脳梗塞や脳出血などの脳卒中のリハビリを中心に取り組んでいます。
回復期リハビリ病棟の専従医として、「寝たきりを予防して、日常生活動作を改善し、家庭復帰をめざす」を目標とする病棟で仕事をしています。
リハビリは、チーム医療体制ですので、高次脳機能障害の評価・取り組み、嚥下障害のVF評価・訓練、NSTとの連携も行われています。また胃瘻造設をはじめ、他科への相談もよく行っています。更に小児の言語を含む発達リハが外来で実施されます。

最近の症例から

歩行自立、茶碗が持てる、時計描画が正常に回復した68歳男性(保存的治療、脳室内穿破を伴う脳出血例)
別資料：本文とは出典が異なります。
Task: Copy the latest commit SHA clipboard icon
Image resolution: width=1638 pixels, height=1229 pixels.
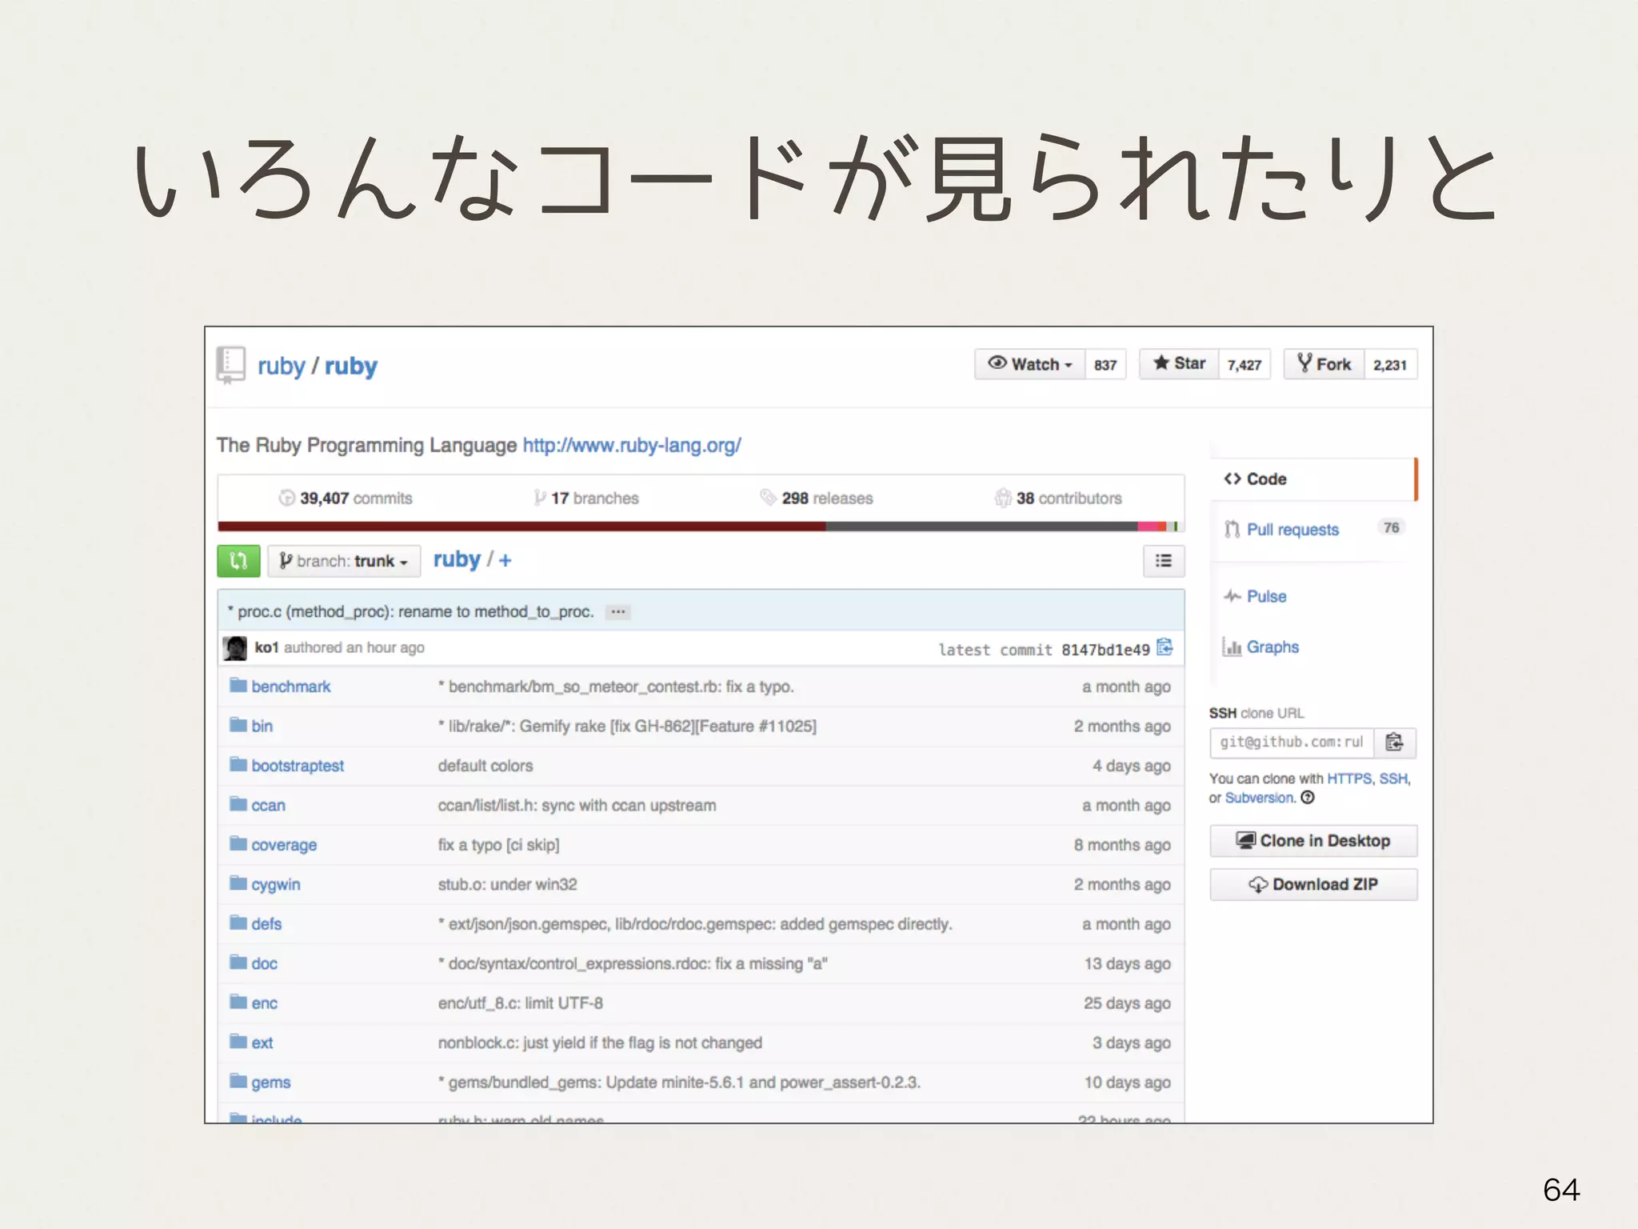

寝たきり、経鼻経管栄養、尿道カテーテル留置の状態で入棟されたが、杖歩行自立、ハシ使用での食事に回復した67歳男性(両側の脳幹梗塞例)


最近の動き

1)厚生労働省による「在宅復帰率60%」の目標のため,重症リハビリ患者の回復期リハビリ病棟への受け入れは制限されます。
2)誤用症候群の1つ、肩手症候群は5年間ありませんでしたが、昨年1例ありました。
3)第47回日本リハビリテ−ション医学会(鹿児島市。2010年)で報告した内容のまとめです。退院時mRS(modified Rankin Scale)3に達する脳卒中患者さんの割合は,

  重症リハ 標準リハ 軽症リハ
放線冠梗塞,出血 29% 88% 100%
視床病変 17% 84% 100%
小脳出血,小脳梗塞 31% 95% 100%
脳幹病変 7% 100% 100%
被殻病変 19% 79% 100%
中大脳動脈梗塞 7% 92% 100%
※ mRS 3(何らかの介助を必要とするが,介助なしに歩行可能)
※ いわゆる熊本方式のリハビリコ−スは,重症(バ−セルインデックス0〜50点,標準55〜80点,軽症85〜100点)です。
回復期リハビリで改めてリハビリコースを評価します。